-- BEGIN Passage --

It seems hard to believe, from our current vantage point in which the academic study of literature appears to be in a state of perpetual crisis, that there was a time, not so long ago, when the literary humanities reigned over an expanding scholarly empire — one that was not unlike the empire of the quantitative social sciences, and especially economics, today. Instead of literary academics feeling tempted or obligated to apply quantitative methods to the study of literature — as, for example, Franco Moretti has done, with results of (predictably, it seems to me) real but limited value — non-literary scholars felt tempted or obligated to become conversant in literary theory.
I was reminded of this while reading some essays by Jerome Bruner, an academic psychologist who died in 2016. In works like “Life as Narrative” (1987), Bruner found it useful to draw on literary theory about the structure of narratives as a source of ideas for understanding his own field, and even for designing empirical experiments. He cites Vladimir Propp, Frank Kermode, and Paul de Man, among many others.
Who outside of literary academia reads the works of literary academics today? What happened?
I would like to propose, a little controversially, that the literary humanities finds itself in its current state of isolation in part because of its rejection of structuralism. By “structuralism,” I do not mean only what Lévi-Strauss meant when he introduced the term. I mean something more broad: arguments that attempt to reduce complex, unwieldy human phenomena into relatively simple structures that can then be used to make predictions. The kind of models that the structuralist anthropologist Mary Douglas developed, for example. In its turn to poststructuralism, American literary academia developed a profound antipathy toward this kind of thought — an antipathy, I would argue, that has discouraged literary scholars from developing insights and models that might be of use outside of academic literary studies.

-- END Passage --
-- BEGIN Records for this task --

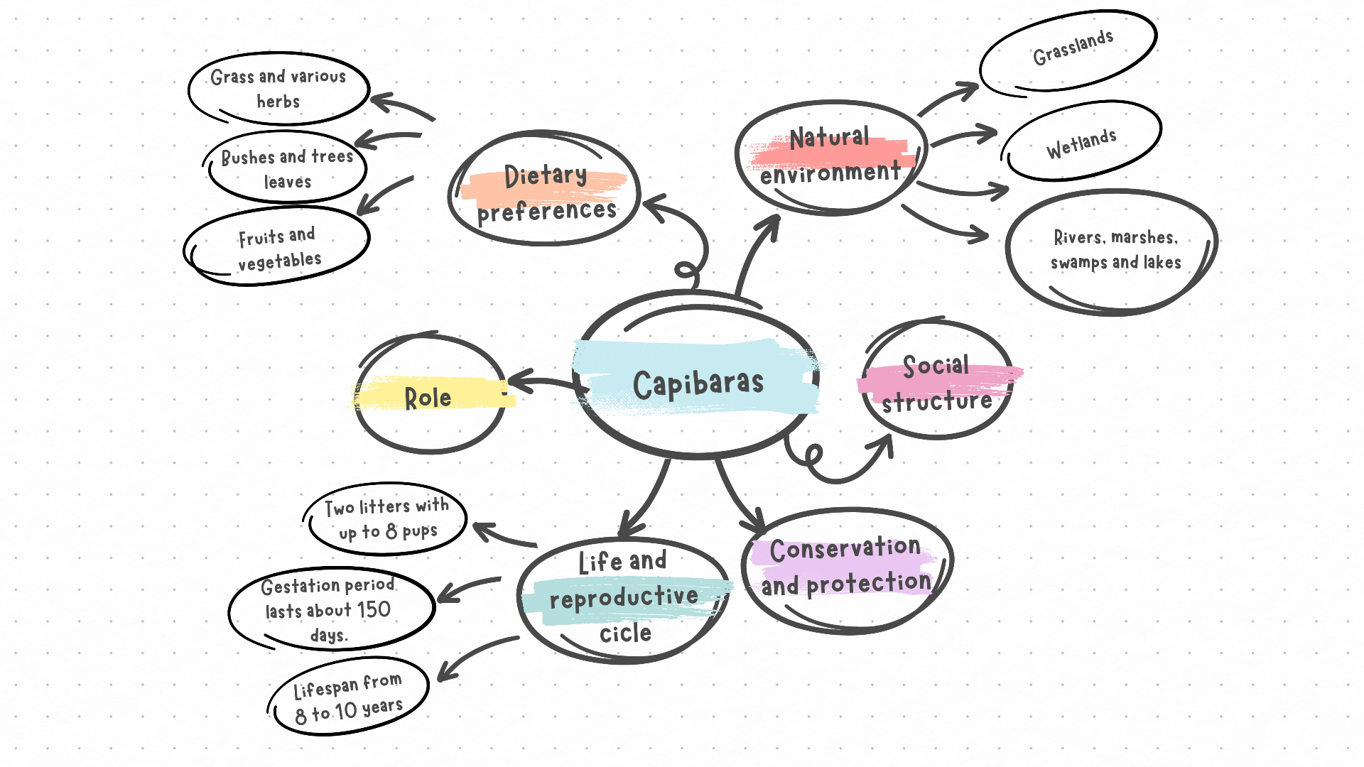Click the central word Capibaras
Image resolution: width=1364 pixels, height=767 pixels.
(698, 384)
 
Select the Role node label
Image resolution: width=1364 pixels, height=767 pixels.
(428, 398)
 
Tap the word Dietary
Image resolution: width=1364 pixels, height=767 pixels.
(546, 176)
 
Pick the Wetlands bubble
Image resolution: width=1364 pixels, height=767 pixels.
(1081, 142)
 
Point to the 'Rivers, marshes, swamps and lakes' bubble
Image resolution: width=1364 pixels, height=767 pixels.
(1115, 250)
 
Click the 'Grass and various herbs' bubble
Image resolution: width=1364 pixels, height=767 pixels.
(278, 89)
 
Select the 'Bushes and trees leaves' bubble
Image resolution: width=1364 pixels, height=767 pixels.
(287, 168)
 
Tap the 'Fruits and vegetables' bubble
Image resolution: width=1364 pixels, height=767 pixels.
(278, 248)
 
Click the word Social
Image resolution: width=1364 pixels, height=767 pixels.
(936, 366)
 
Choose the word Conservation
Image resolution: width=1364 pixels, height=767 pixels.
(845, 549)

-- END Records for this task --

Work to do:
(1) According to the essay on literary studies, in what year did the psychologist Jerome Bruner die?
(2) From the records, output everything from the line containing "Pick the Wetlands bubble" down to the line containing "(1115, 250)", with both of those lines included.

Results in order:
(1) 2016

(2)
Pick the Wetlands bubble
Image resolution: width=1364 pixels, height=767 pixels.
(1081, 142)
 
Point to the 'Rivers, marshes, swamps and lakes' bubble
Image resolution: width=1364 pixels, height=767 pixels.
(1115, 250)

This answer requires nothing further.